Challenge 1: List every kernel parameter that the VFIO setup guide below adds to GRUB_CMDLINE_LINUX_DEFAULT.

We use the 6.8 HWE kernel for modern VFIO stability.

sudo apt install --install-recommends linux-generic-hwe-22.04 -y

Edit /etc/default/grub and add the isolation parameters: GRUB_CMDLINE_LINUX_DEFAULT="intel_iommu=on iommu=pt vfio-pci.ids=10de:1bb3"

intel_iommu=on: Enables hardware memory isolation.
iommu=pt: Direct “pass-through” for better performance.
vfio-pci.ids: Locks the card to the VFIO driver at boot.

Apply changes:

sudo update-grub
sudo reboot

3. The “Intelligent” Guest Image (.qcow2)

This image automatically activates the GPU only if it is attached to the VM.

Install Guest Drivers

sudo apt install -y nvidia-driver-580-server nvidia-utils-580-server

The Auto-Activation Tripwire

We use two Systemd files to manage the driver.

File 1: /etc/systemd/system/gpu-activate.service This script unmasks and initializes the persistence daemon.

[Unit]
Description=Initialize Tesla P4 for Inference

[Service]
Type=oneshot
ExecStartPre=/usr/bin/systemctl unmask nvidia-persistenced.service
ExecStart=/usr/bin/systemctl start nvidia-persistenced.service
ExecStartPost=/usr/bin/nvidia-smi -pm 1
RemainAfterExit=yes

File 2: /etc/systemd/system/gpu-activate.path This “watcher” triggers the service only when the GPU device file appears.

[Unit]
Description=Watch for NVIDIA GPU Device Creation

[Path]
PathExists=/dev/nvidia0

[Install]
WantedBy=multi-user.target

Final Setup in Guest:

# Ensure drivers don't run on non-GPU VMs
sudo systemctl mask nvidia-persistenced
# Enable only the watcher
sudo systemctl enable gpu-activate.path
# Keep the service itself disabled (the path unit will trigger it)
sudo systemctl disable gpu-activate.service

4. Cleaning the Base Image

Before converting to a template, we “seal” the VM to prevent identity leaks.

# Clear machine-ids to avoid DHCP/Network conflicts
sudo truncate -s 0 /etc/machine-id
sudo rm /var/lib/dbus/machine-id

# Clear logs and shell history
history -c
sudo rm -rf /var/log/*.log

5. Notes on Compression

If virt-sparsify fails with a libguestfs error, it is likely due to restricted kernel permissions on Ubuntu.

# Grant read permissions to the host kernel
sudo chmod 0644 /boot/vmlinuz*
sudo chmod 0644 /boot/initrd.img-6.8.0-90-generic

# Compress the final image using the direct backend
export LIBGUESTFS_BACKEND=direct
virt-sparsify --compress /source/ubuntu22g.qcow2 /destination/baseg.qcow2

6. Libvirt XML Configuration

Attach the device to your VM via virsh edit:

<hostdev mode='subsystem' type='pci' managed='yes'>
    <driver name='vfio'/>
    <source>
        <address domain='0x0000' bus='0x82' slot='0x00' function='0x0'/>
    </source>
</hostdev>

Raw records:
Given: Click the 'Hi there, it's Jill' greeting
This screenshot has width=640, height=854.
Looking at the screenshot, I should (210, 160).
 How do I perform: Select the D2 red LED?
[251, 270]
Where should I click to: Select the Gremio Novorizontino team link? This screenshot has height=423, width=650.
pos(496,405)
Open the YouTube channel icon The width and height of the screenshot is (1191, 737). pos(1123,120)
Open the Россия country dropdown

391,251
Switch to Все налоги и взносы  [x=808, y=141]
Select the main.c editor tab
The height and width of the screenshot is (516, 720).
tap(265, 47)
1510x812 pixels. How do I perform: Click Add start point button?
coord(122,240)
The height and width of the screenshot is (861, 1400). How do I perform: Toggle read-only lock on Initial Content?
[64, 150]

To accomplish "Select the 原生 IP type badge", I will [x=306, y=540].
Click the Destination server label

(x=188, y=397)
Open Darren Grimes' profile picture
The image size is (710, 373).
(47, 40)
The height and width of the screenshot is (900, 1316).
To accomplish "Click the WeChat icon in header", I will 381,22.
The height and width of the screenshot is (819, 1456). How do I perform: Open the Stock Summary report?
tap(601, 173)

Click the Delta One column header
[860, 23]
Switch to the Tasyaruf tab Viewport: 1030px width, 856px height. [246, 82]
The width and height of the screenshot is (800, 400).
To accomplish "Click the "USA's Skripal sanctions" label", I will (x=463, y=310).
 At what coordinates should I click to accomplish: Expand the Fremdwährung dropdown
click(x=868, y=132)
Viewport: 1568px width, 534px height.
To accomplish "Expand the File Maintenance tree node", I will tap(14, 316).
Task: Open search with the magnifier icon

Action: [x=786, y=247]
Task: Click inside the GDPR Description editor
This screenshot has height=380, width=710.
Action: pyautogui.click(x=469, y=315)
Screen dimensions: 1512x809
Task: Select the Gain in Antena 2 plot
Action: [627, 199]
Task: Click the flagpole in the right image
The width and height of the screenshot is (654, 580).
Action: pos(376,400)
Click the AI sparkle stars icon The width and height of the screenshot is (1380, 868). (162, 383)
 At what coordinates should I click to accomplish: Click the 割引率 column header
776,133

Challenge 2: In the rows from the line with "How do I perform: Select the D2 red LED?" up to and including the line with "pos(496,405)", change "LED" to "light" and write out those lines again, leaving everything else as it is.

Expected output 1:
intel_iommu=on
iommu=pt
vfio-pci.ids=10de:1bb3

Expected output 2:
 How do I perform: Select the D2 red light?
[251, 270]
Where should I click to: Select the Gremio Novorizontino team link? This screenshot has height=423, width=650.
pos(496,405)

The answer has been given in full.